Continue the following article on technology fitness for municipalities from the point where it ends.

── EXTRACTED TEXT

There are two basic elements of technology that every municipality must have. Most places already do this, but it doesn’t hurt to highlight them.
The first is an expert to advise you and your governing body on technology issues. As with other experts you hire—a police chief to advise you on law enforcement concerns or an engineer to advise you on infrastructure issues—you must be able to trust the expert you hire in this case to give you their best advice based on a clear understanding of your municipality and its use of technology.
The second is data and system backups: to have sound and regularly tested procedures for data and system recovery. It is critical that you establish and execute policies that fit your organization’s level of technological complexity; not doing so is gross mismanagement.
You must routinely test your backup procedures to make sure they are working properly. That will give you confidence they will work when you experience a cybersecurity breach, ransomware, or a disaster incident. Your expert should decide what your backup regimen should be.
By now, every municipality should have those in place. If not, you’re late! Get that done, then come back to the rest of this article.
For the rest of you, now what? The answer: develop tech fitness. A technologically fit agency has sound technology management policies; its employees are regularly trained in cyber hygiene (security awareness) practices; and it competently manages delivery of its technology services, including cybersecurity prevention and incident mitigation.
Over the years various technology organizations have developed frameworks that organize and structure cybersecurity practices. The Center for Internet Security’s Critical Security Controls is the most well-known of these standards. While their details may be challenging for smaller organizations to implement, the concepts of tech fitness track the main points of the CIS and other frameworks very well.

────
── DATA

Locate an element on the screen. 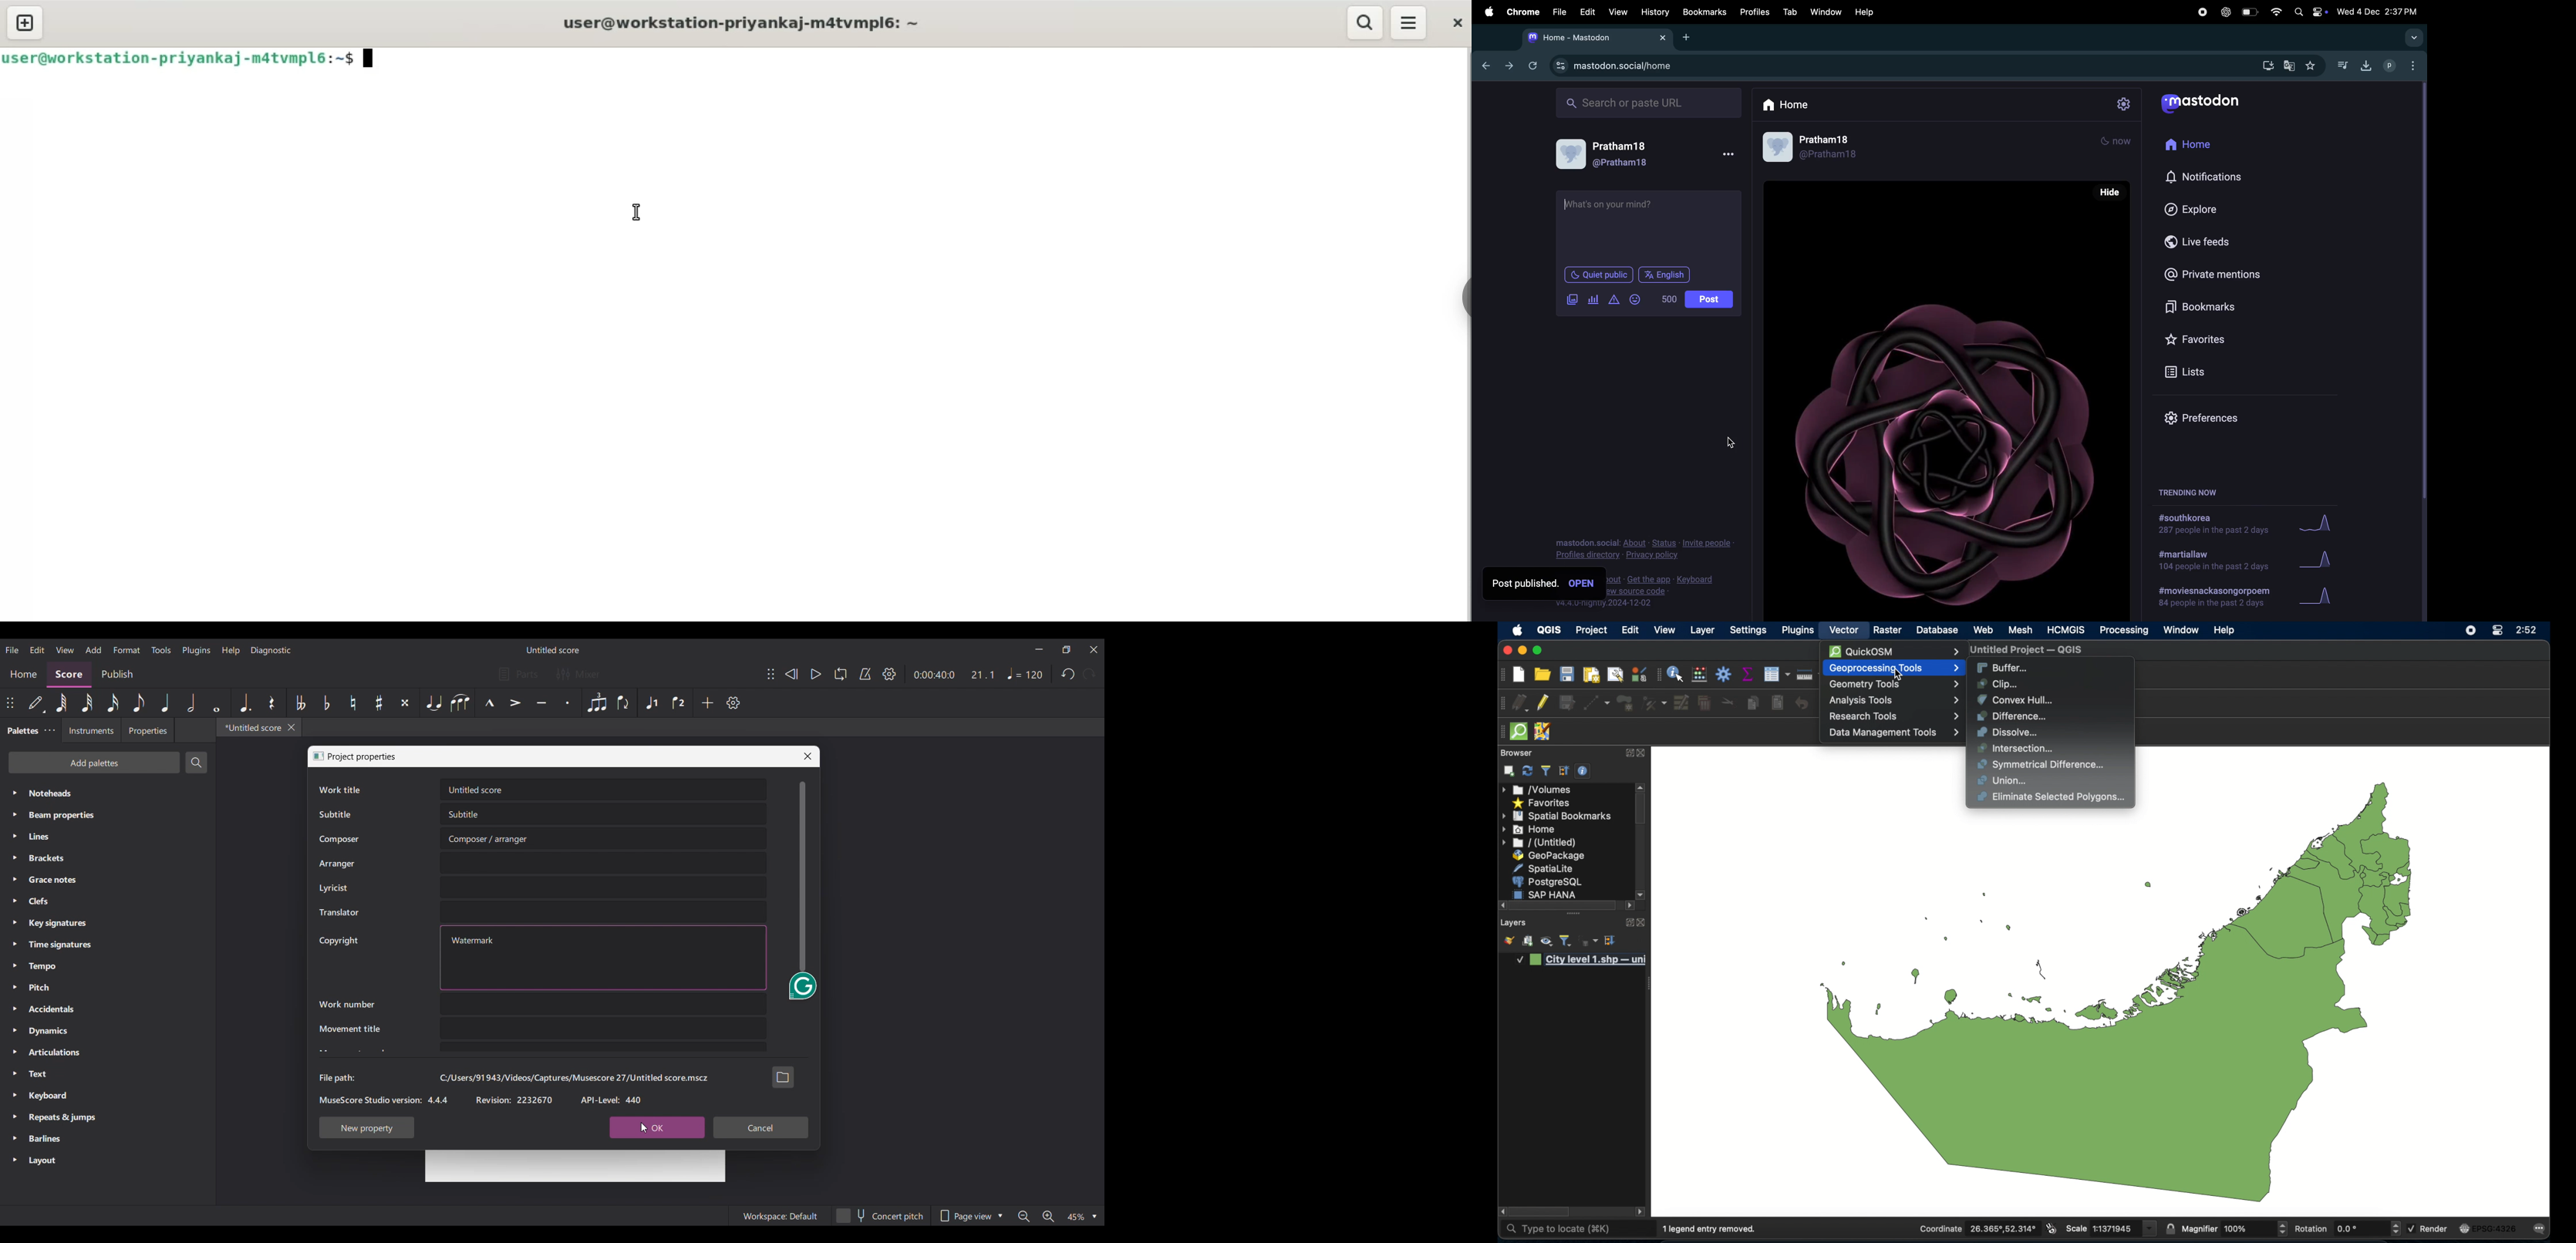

────

**EXPECTED OUTPUT**
Each municipality needs to decide the best approach for their community based on their technology profile and risks. This link will give you a head start on the other elements if you want to get ahead. This rest of this article focuses on ensuring a critical element; that your staff is trained to avoid creating a cyber incident.
Cyber Hygiene/Security Awareness
Whatever you call it, employees need to be trained and periodically reminded how to act responsibly when opening emails, clicking on attachments and links, constructing passwords, and avoiding fake websites. Your tech expert should help assess your needs and develop the best way to approach training.
The best approach is to enroll employees in an online program that provides video training modules with monthly quizzes and periodic penetration testing using test phishing emails. Keep in mind that the best services may also be the most expensive. Municipalities will need to sift through providers and the wide range of services they offer to meet local needs.
Make sure the training includes the use of mobile devices as well as desktop, laptop, and handheld devices. Don’t forget to involve non-office workers as well: public works, police, fire, and inspections personnel all use computers in some way and need to be trained.
There are also low-cost alternatives. These include the following:
• Subscribe to the SANS Institute monthly OUCH newsletter and send them to staff. SANS is an internationally known cybersecurity training and education organization. OUCH is free; sign up for it here.
• Take advantage of resources from your cyber insurance carrier. Today, every organization needs cybersecurity insurance protection. Most insurers, especially those that provide cybersecurity coverage, provide training and educational materials for employees.
• Use online training videos (i.e., search YouTube). Many organizations (including local governments) have posted training programs online. Do a web search for “cyber security awareness employee training videos” to find videos that might meet your needs.
• Use employee-led in-service training at staff meetings. Ask staff members to take turns developing short presentations each month or quarter. Reinforce the content of the latest OUCH newsletters. Discuss cybersecurity in the news and how it could affect your organization.
• Stopthinkconnect.org is a U.S. government cybersecurity resource with a wide range of cyber security resources (printed, website, video).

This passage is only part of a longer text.